Another regional medical centre has fallen victim to the nationwide shortage of GPs, but a kaupapa Māori health service is invigorating another.
Not enough clinical staff can be found to keep North Taranaki’s Parklands Medical Centre operating, and the clinic is being merged with another practice.
It is the region’s second OmniHealth-owned casualty in four months, with 2500 patients affected.
OmniHealth chief executive Mark Wills said it was not sustainable to keep Parklands Medical open with just one nurse practitioner, who was about to go on a sabbatical leave.
“We needed to make a decision that’s going to ensure the continuity and stability of the service for the patients, and so this is the call that we’ve had to make.”
Since May, the practice had been running on Telehealth as a result of Covid-19 slowing the flow of international medical staff.
Māori health service saves medical centre from closure
The Parklands clinic was now being merged with the OmniHealth Strandon practice in New Plymouth, which had a GP and a nurse prescriber, and now the nurse practitioner from Parklands.
Former Parklands staff were able to apply for a job at the merged site, however only one person was willing to make the move.
The Parklands patients were also transferred to the Strandon health centre.
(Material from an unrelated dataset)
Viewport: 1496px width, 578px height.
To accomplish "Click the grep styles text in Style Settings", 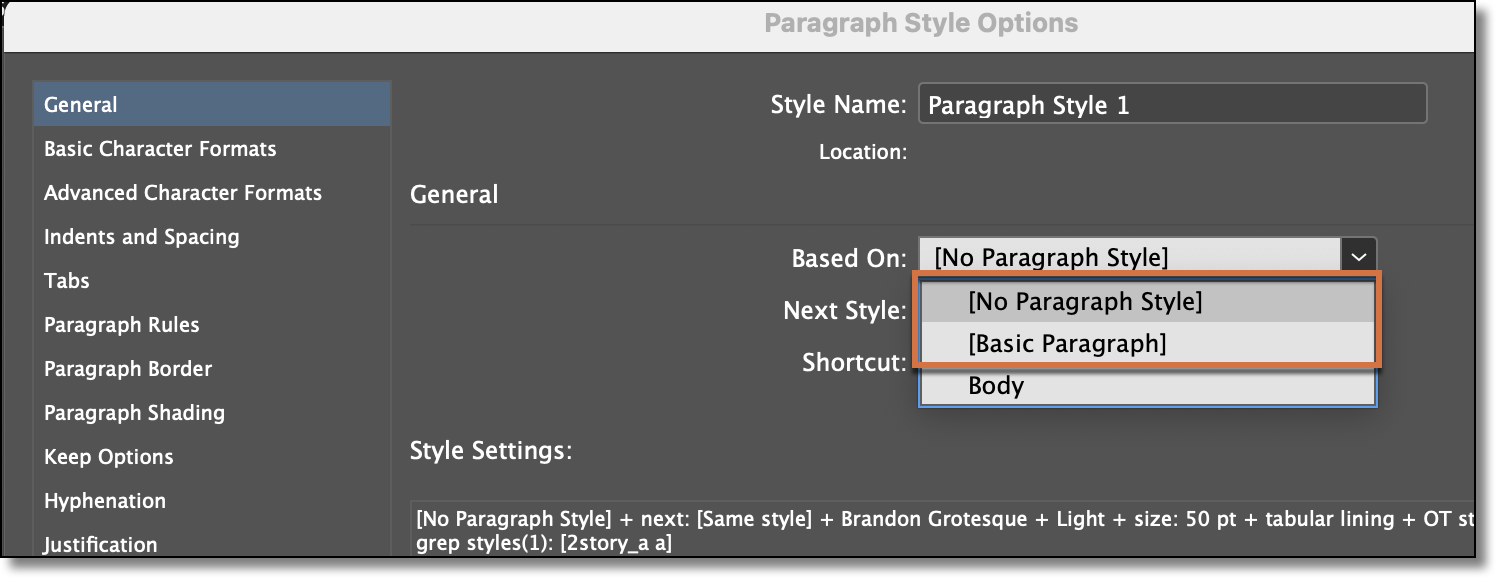I will click(520, 547).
Staff, who wished to remain anonymous, said they were shocked by the closure announcement.
“They gave us notice on 12 August that we had to go back to them with a proposal on how we can keep this place open,” one said.
“We done our proposals and still came out with redundancies.”
On Friday, August 30, the team were contacted by OmniHealth to “bring a support person on Monday” - the date the team were handed their redundancy notices.
Wills told RNZ there weren’t any viable solutions.
From Omni to Māori health
The Waitara Health Centre, located less than 10km north of Parklands Medical, transitioned from OmniHealth to become part of Tui Ora, a kaupapa Māori health organisation, on June 1 this year.
A former Parklands patient, who lives within walking distance of the Waitara clinic, now has to travel an extra 20 minutes to Strandon.
“Tui Ora has been wonderful at picking up Waitara and trying to serve it with doctors.”
She would sign up with Waitara if she could, but their books are full.
Tui Ora pou whakahaere tākutatanga (clinical director) Dr Bernard Leuthart said kaupapa Māori health organisations were a step up on primary health care that serves on a “15-minute wonder model”.
He said the required government funding for general practice was not there.
Tui Ora is working on a ratio of one doctor per 1500 patients while “patching up the fulltime equivalent (FTE)” with Telehealth.
They are also gaining two doctors next year, one being wāhine Māori.
“I guess we’re an attractive prospect in terms of seeing primary care differently, which is appealing to GPs, and we’ve been able to pull some people in through on that kaupapa,” Leuthart said.
But they were still three doctors short of their ideal doctor-to-patient ratio that would serve about 9000 patients.
Working for Māori, by Māori
“It’s challenging stuff every day, it’s trying to do stuff in ways that slices the limited cake to get the best outcome,” Leuthart said.
“We’re interested in putting pressure on amenable mortality statistics, we’re interested in keeping people away from the hospital.”
The disestablishment of Te Aka Whai Ora has added pressure on kaupapa Māori health organisations but it hasn’t changed their delivery.
“While Te Aka Whai Ora was a brilliant affirmation of “by Māori, for Māori” we’re still continuing our mahi.
“We provide a low-cost service for patients and keep our provision as good and as high as possible in the face of very high utilisation.”
They also have kaiāwhina, kaihāpai, and kaitautoko roles that are a staple to their medical services. These people know the community they’re working with and are employed to help make direct contact with whānau to ensure their needs are met, he said.